As time goes on, I remember less and less about the details, but I remember the general idea.
I remember that it was January. Probably 2007, which would have made Toliver 3 years old, and would have put Carter in kindergarten at Cormier School.
Toliver wasn’t feeling well at all, so I had to pick him up from daycare. Unfortunately, I still had a number of things to get done for work, so I was dividing my time between him and my work duties. He had a fever of 101, which is why I got called in the first place. I picked him up from daycare and brought him home to my duplex, and asked him what he wanted to do. He asked if he could do a puzzle, so I set him up with one right next to me. I could hear him humming as he worked on it. I only had a few more things to take care of, and then I could focus on my blue-eyed bundle of joy.
Suddenly, I realized it was quiet. Parents instinctively know that quiet is NOT good. “Where did he go?”, I thought to myself. He was right next to me only a minute ago.
So I got up to find out what he was doing. He wasn’t in his room, and he wasn’t in his playroom. Hrm. He has little legs, he couldn’t have gotten that far. My place was a two-story duplex with a basement, so I went downstairs to see where he was at.
As I descended the stairs, my eyes started to water. It was a very odd feeling, and I wasn’t sure why it was happening. Then my mind finally kicked in. Smoke. Whiskey Tango Foxtrot… smoke??
I turned the corner and walked into the kitchen. Smoke is pouring out of the microwave. There is a kitchen chair near the counter by the microwave… Toliver is sitting on the floor by the chair. “Daddy, I wanted popcorn. Is it ready?” he says. His eyes are watering due to the smoke. I’m not sure what to think, so I look at the timer.
It appears he set it for 55 minutes. There are 51 minutes left.

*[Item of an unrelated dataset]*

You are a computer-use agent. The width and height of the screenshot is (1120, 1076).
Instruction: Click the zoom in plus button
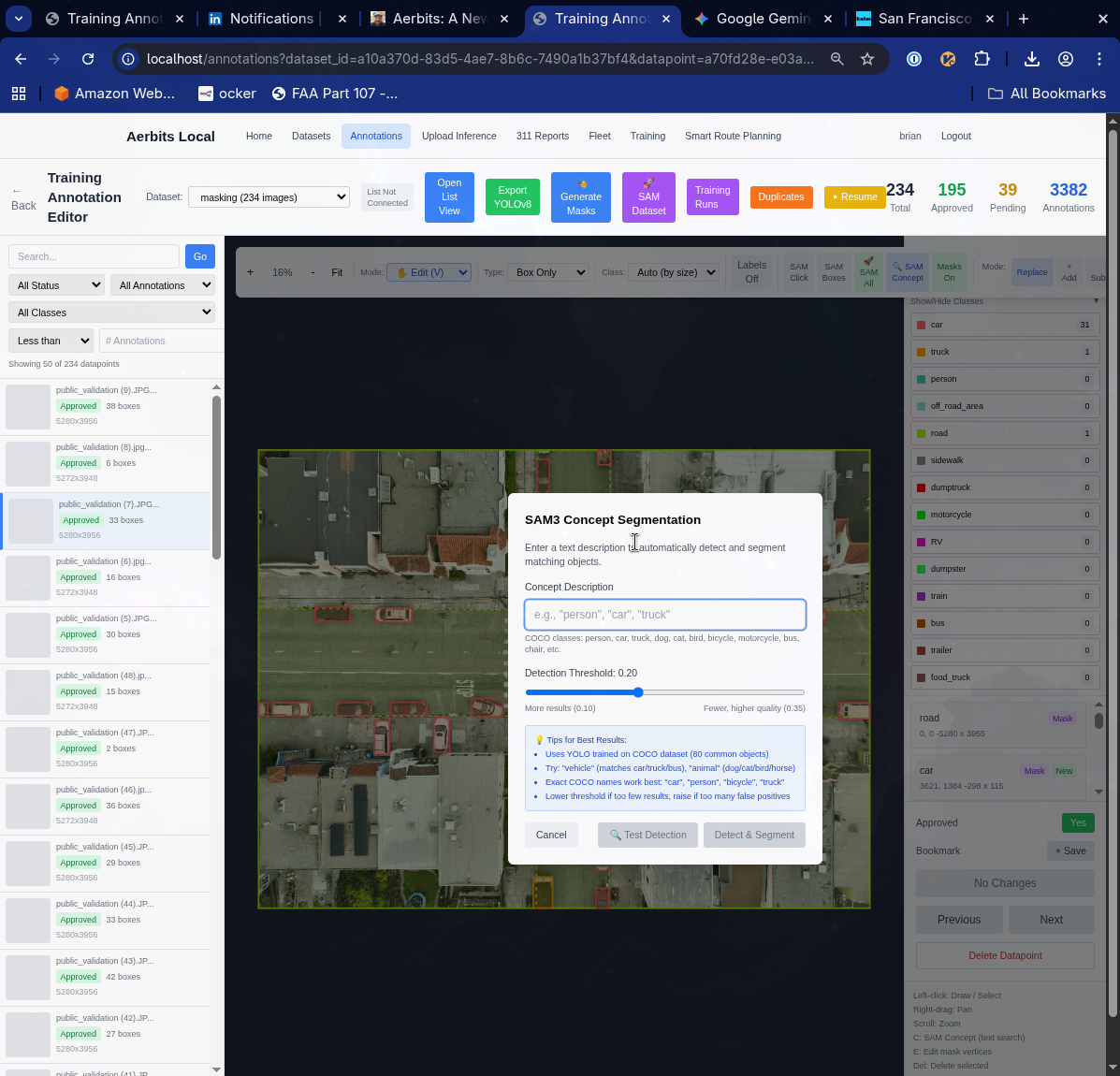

The poor little guy, with a fever, decided he wanted popcorn. Dad wasn’t moving fast enough to make him happy, so he made it himself. But he didn’t know what buttons to hit, so he set it to nuke for an hour or so.
What could go wrong?
I hit the Cancel button. Flames are exploding out of the back, but stop when I press the button. However, smoke keeps pouring out of the back. I open the microwave, and find a pile of nuclear waste in a convienent microwavable bag. It’s truly molten lava. The wall is charred, flames were shooting out of the microwave. It smells like dead bodies in the duplex. And not the good kind of dead bodies smell. The ‘OMG my son microwaved the shit out of the popcorn’ kind of smell.

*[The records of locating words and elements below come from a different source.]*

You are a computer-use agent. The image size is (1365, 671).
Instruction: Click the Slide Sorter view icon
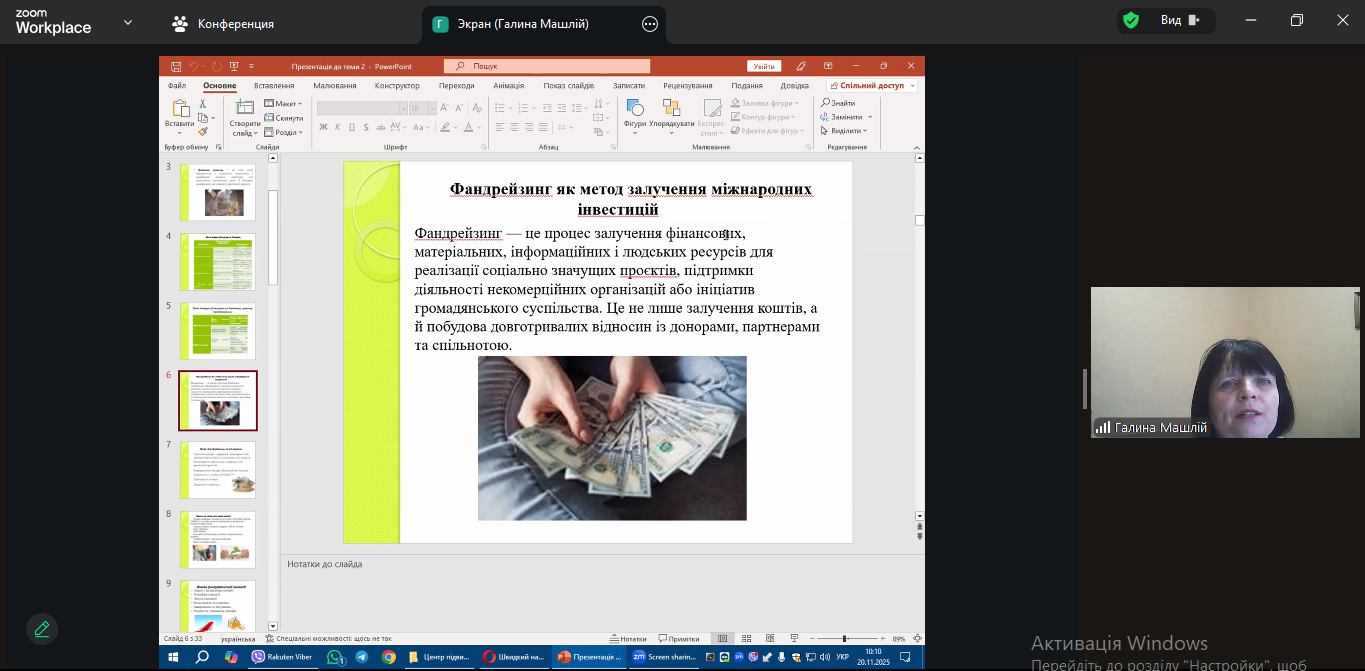tap(746, 638)
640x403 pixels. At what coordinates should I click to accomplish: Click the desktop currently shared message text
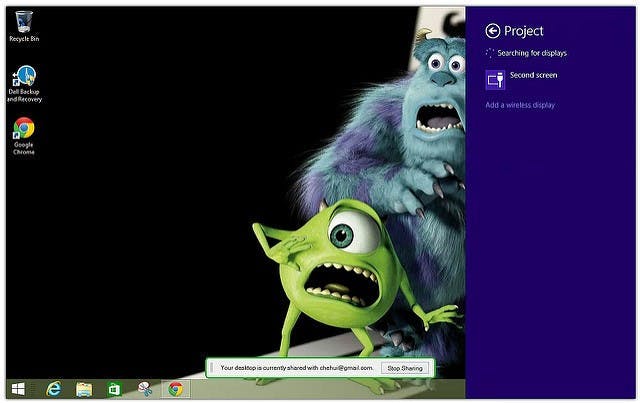[x=297, y=368]
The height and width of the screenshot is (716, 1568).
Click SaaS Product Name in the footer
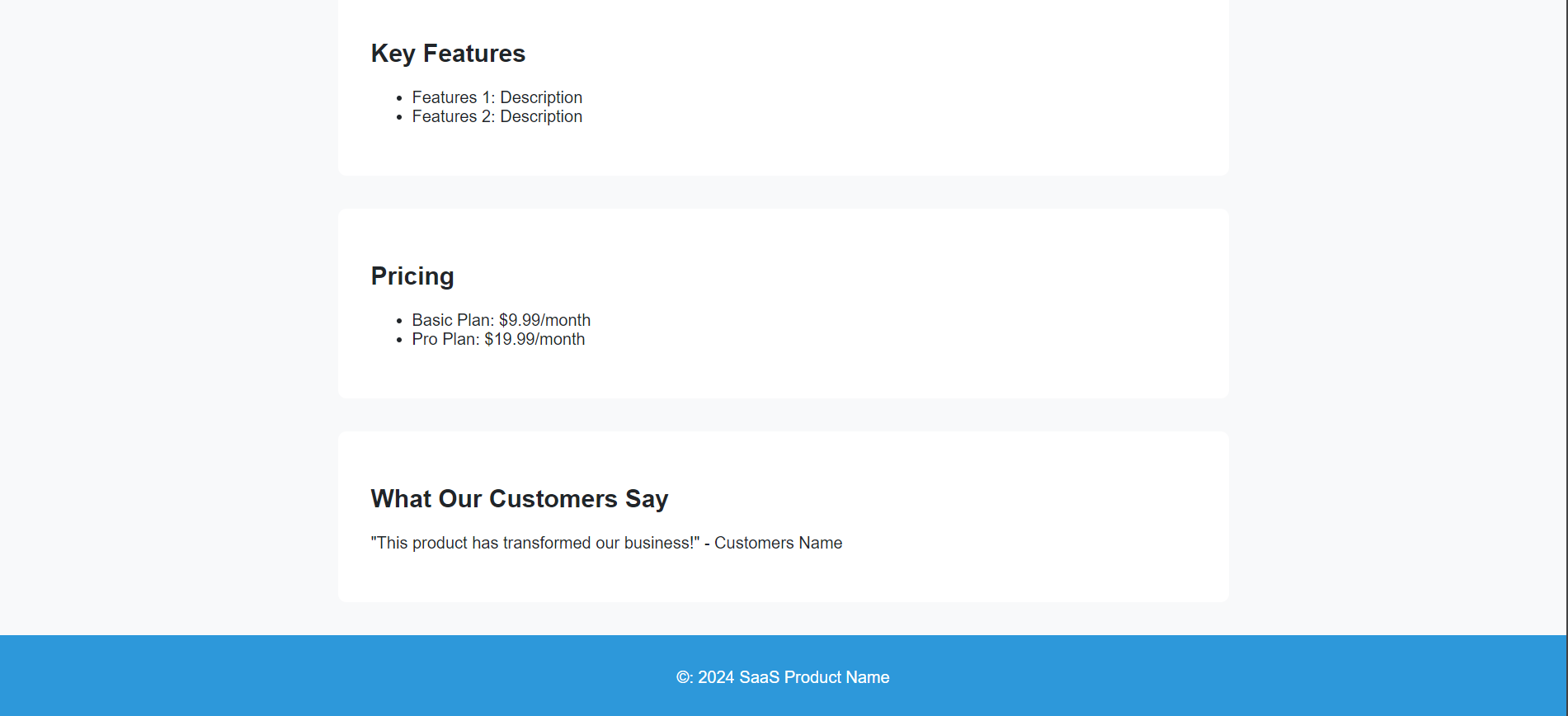point(814,677)
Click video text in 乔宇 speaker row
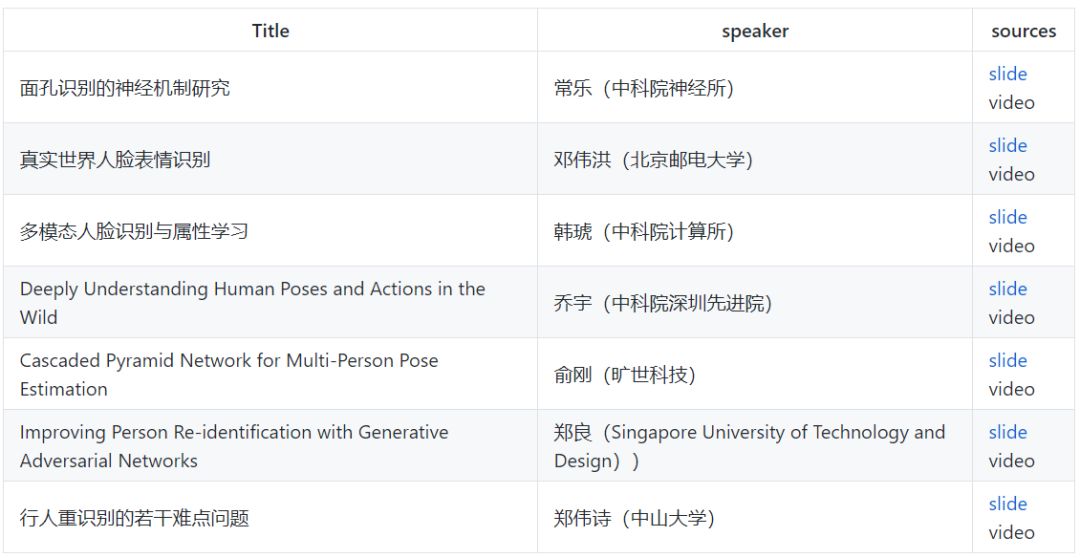Viewport: 1080px width, 558px height. click(1011, 318)
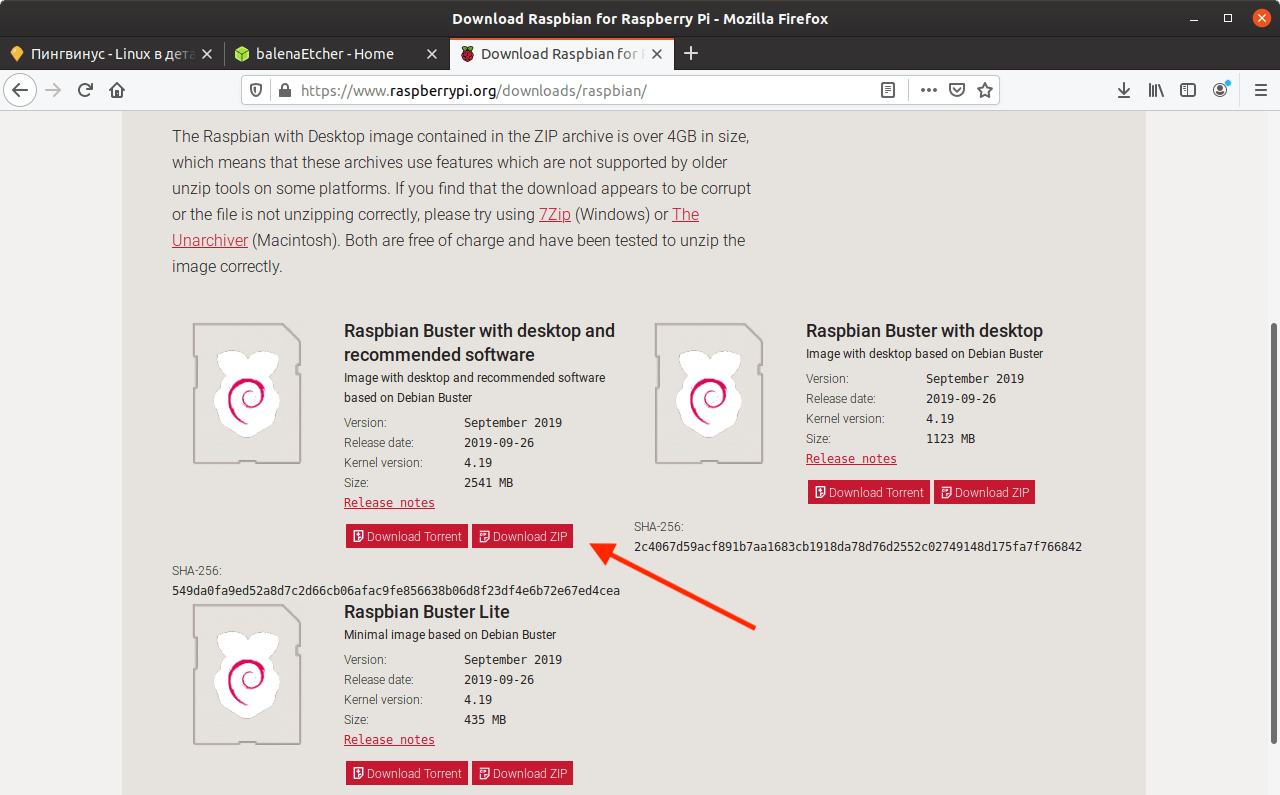Open the 7Zip link
The width and height of the screenshot is (1280, 795).
tap(554, 214)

I’m a good Dad, though. I dab the tears from his face, and then offer Toliver some cheese and crackers. This totally makes him forget about the fire hazard he created. As he’s eating his crackers, I start trying to clean things up. OMG! It’s alive! Kill it! The bag of popcorn is moving. Toliver, age 3, has created a new life form. I choose to beat it into submission rather than learning what it wants. I enter into a life an death struggle, as my son happily eats his crackers only three feet from where I choose to make my last stand. Custer, eat your heart out.
Fast forward 20 minutes.
It’s 9 degrees Fahrenheit outside. I have the windows and sliding door in the kitchen WIDE open. Toliver and I are wearing coats, because it’s still bloody January. He asks me “Daddy? Why is it cold in here?” as I move the expensive microwave out to the curb to be picked up with the trash. After that, I scrub the wall. Have you ever scrubbed char marks off of a wall? Hint… not a easy as you’d think. Especially with a 3 1/2 year old in your arms. I throw the microwave out on the curb and PRAY that Ashwaubenon will take it without a permit.
We go to pick Carter up from daycare. The little snot is on to me. “Daddy, why is it burning in here?” my little Sherlock asks. Trying to take the brunt of it, I say: “Dad had a cooking accident.”
Toliver, oblivious to the whole thing, says “I tried to make popcorn and started a fire and Dad saved me and then gave me crackes. Can we play cars Carter?” Carter falls for it, and they’re off playing cars. As I continue to scrub the wall, while making my boys dinner. Without the char marks.
Toliver’s such a good kid, and his blue eyes will look into your soul. He might have almost burned my house down. But I love him with everything I have.